Still emerging from Nick Saban's shadow, Kirby Smart is SEC's most intriguing coach
Kirby Smart can coordinate some defense. He did so capably for Nick Saban and helped win four national championships along the way.
As Alabama’s defensive coordinator from 2008-15, plus an introductory season as defensive backs coach in 2007, Smart was in charge of the most dominant unit in the land. Season after season, the Crimson Tide were borderline impenetrable.
Even if the system was largely Saban’s — a case can be made that he’s the No. 1 DBs coach in the history of the game, too — it was Smart who was master of puppets from the sideline. ‘Bama was especially impervious stopping the run, never finishing lower than 10th nationally on his watch and leading the country three times.
Smart took home the Frank Broyles Award as America’s best assistant in 2009, when the Tide won their first title under Saban.
We know Smart can play sergeant, but what we don’t yet know is if he can play general. Leaving Tuscaloosa in 2016 to become the head coach at Georgia, his alma mater, Year 1 between the hedges resulted in just as many questions as answers.
Keep in mind this wasn’t a Butch Jones-like brick-by-brick rebuilding project at Tennessee, which was reeling after a disastrous stretch prior to his arrival. On the contrary, the Bulldogs were coming off consecutive 10-win seasons — four of the last five, actually — yet couldn’t quite get over the hump for former coach Mark Richt.
No, Smart was hired to take UGA to the next level and compete for more than the East. Making the College Football Playoff is the goal.
But this past year saw a step back to 8-5. There were losses to unranked Vanderbilt and Georgia Tech, both at home. There were blowouts at the hands of Ole Miss and Florida. The Dawgs even had issues putting away lowly Nicholls State.
The defense — Smart’s baby — was good but not great. Georgia finished fourth in the SEC vs. the run, second vs. the pass, fourth in total D and tied for fifth in scoring D. Alabama continued to rush the passer viciously for new coordinator Jeremy Pruitt, leading the league with 54 sacks. The Bulldogs, conversely, were only sixth with 29.
Fortunately, Smart returns 10 of 11 starters on the defensive side of the ball for 2017, including several preseason all-conference picks.
Tackle Trenton Thompson and linebacker Roquan Smith were both first-team selections. Thompson is a playmaker at what isn’t typically a playmaking position, while Smith was UGA’s premier tackler a season ago and figures to be again.
Safety Dominick Sanders was a second-team choice, despite the fact that he was more impressive as a sophomore statistically in 2015 with 6 interceptions and 5.0 tackles for loss. As a junior, those numbers dipped to 3 and 1.5, respectively.

→ **Requests**
1. Decide whether each statement below agrees with the article on Kirby Smart, answering yes or no and quoting the deciding words from the article. (a) Georgia finished 8-5 in Smart's first season as head coach. (b) Smart won the Frank Broyles Award in 2015. (c) Georgia led the SEC in sacks.
2. Extend the article on Kirby Smart with a few more paragraphs, picking up right after its final sentence.

→ **Dataset records**
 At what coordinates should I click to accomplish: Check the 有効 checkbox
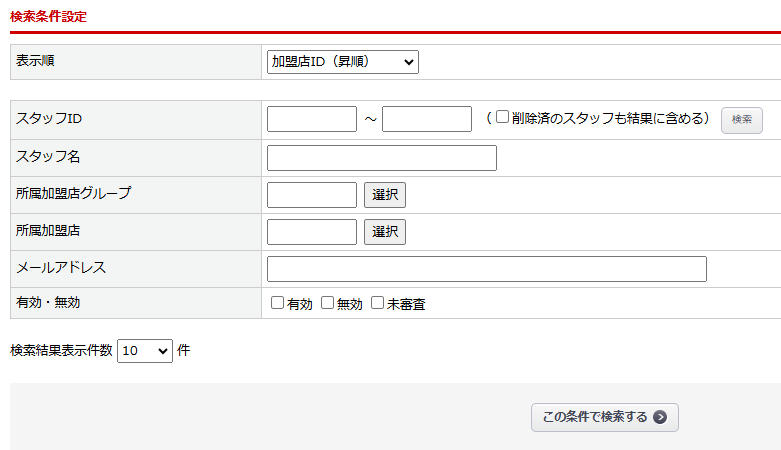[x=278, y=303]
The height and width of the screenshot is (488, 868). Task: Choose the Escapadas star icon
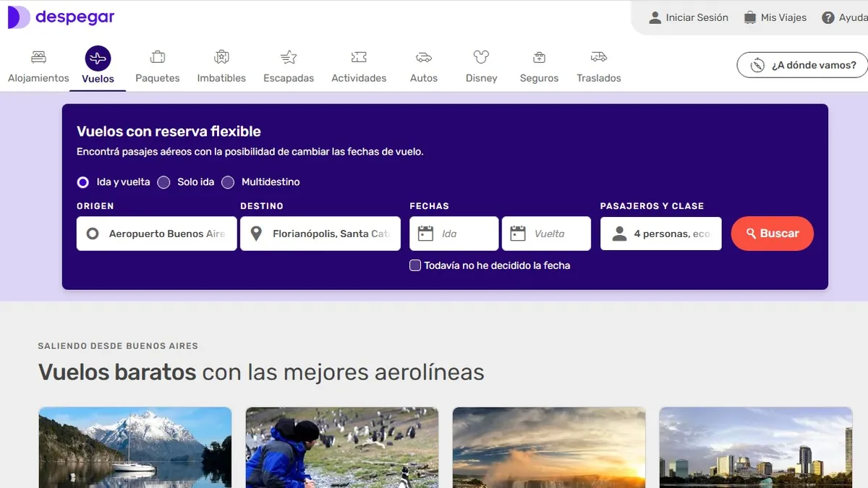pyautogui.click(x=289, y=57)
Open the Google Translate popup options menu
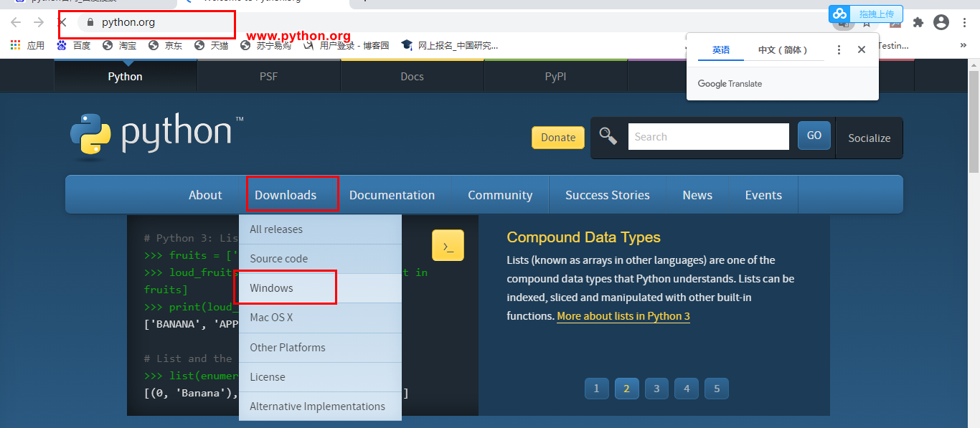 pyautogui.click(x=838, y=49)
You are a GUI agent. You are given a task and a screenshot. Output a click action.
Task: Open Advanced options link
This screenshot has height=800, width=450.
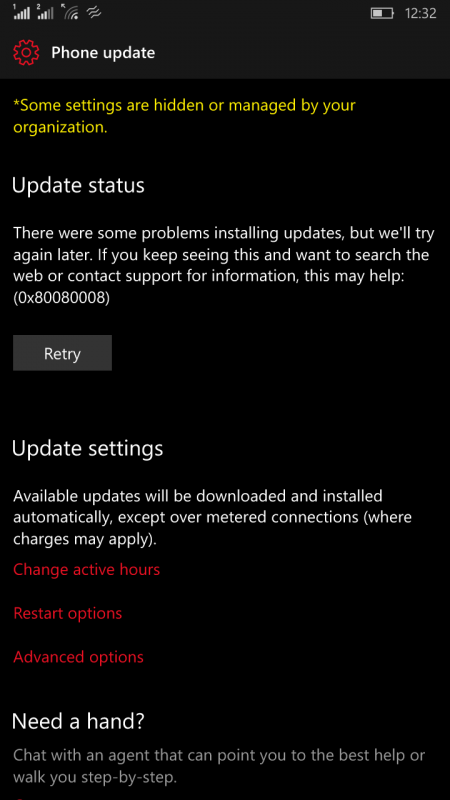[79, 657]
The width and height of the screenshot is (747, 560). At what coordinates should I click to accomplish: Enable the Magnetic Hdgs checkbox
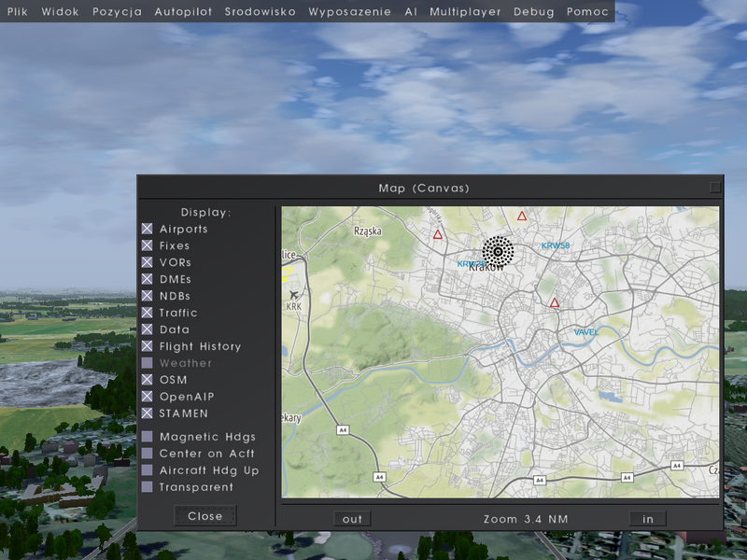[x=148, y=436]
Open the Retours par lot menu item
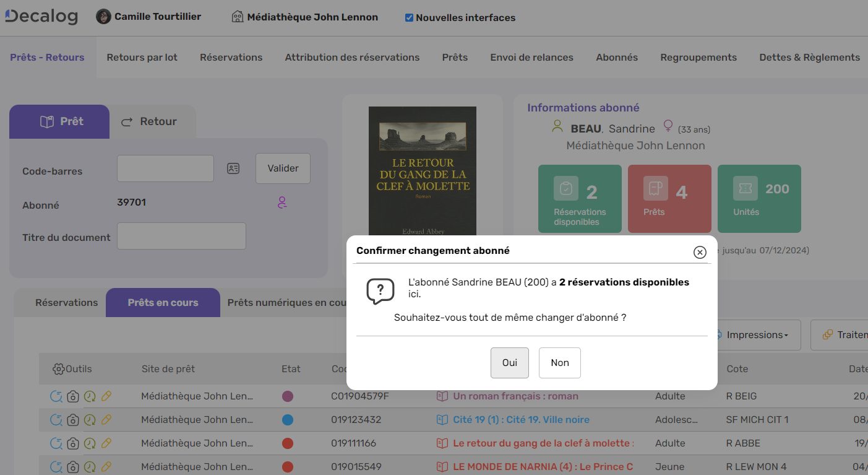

→ **The replies**
1.
(a) Yes: "this past year saw a step back to 8-5."
(b) No: "Smart took home the Frank Broyles Award as America’s best assistant in 2009"
(c) No: "The Bulldogs, conversely, were only sixth with 29."

2.
Linebacker Lorenzo Carter (below) was a third-team honoree. Still more potential than production at this point of his career — the former five-star recruit didn’t have a single stop behind the line of scrimmage as a sophomore — he was credited with 5.0 sacks in 2016. He turned down the NFL Draft and came back to Athens.
UGA’s defense should be just fine. Even Saban needed a year or so with the Crimson Tide before that group became an annual terror.
However, the Dawgs aren’t going anywhere of consequence unless the offense improves dramatically across the board. They were ninth in the SEC last season in rushing, 10th in passing and 11th in both yards and points per game.
Much is explained by the presence of then-true freshman quarterback Jacob Eason, who took over for incumbent Greyson Lambert in Week 1 and started the rest of the way. There were moments of brilliance — his game-winning touchdown pass at Missouri and almost game-winner vs. Tennessee — but they were outweighed by first-year struggles.
It’s safe to assume that Eason will be better in Year 2, although he was less than sharp on G-Day this past April.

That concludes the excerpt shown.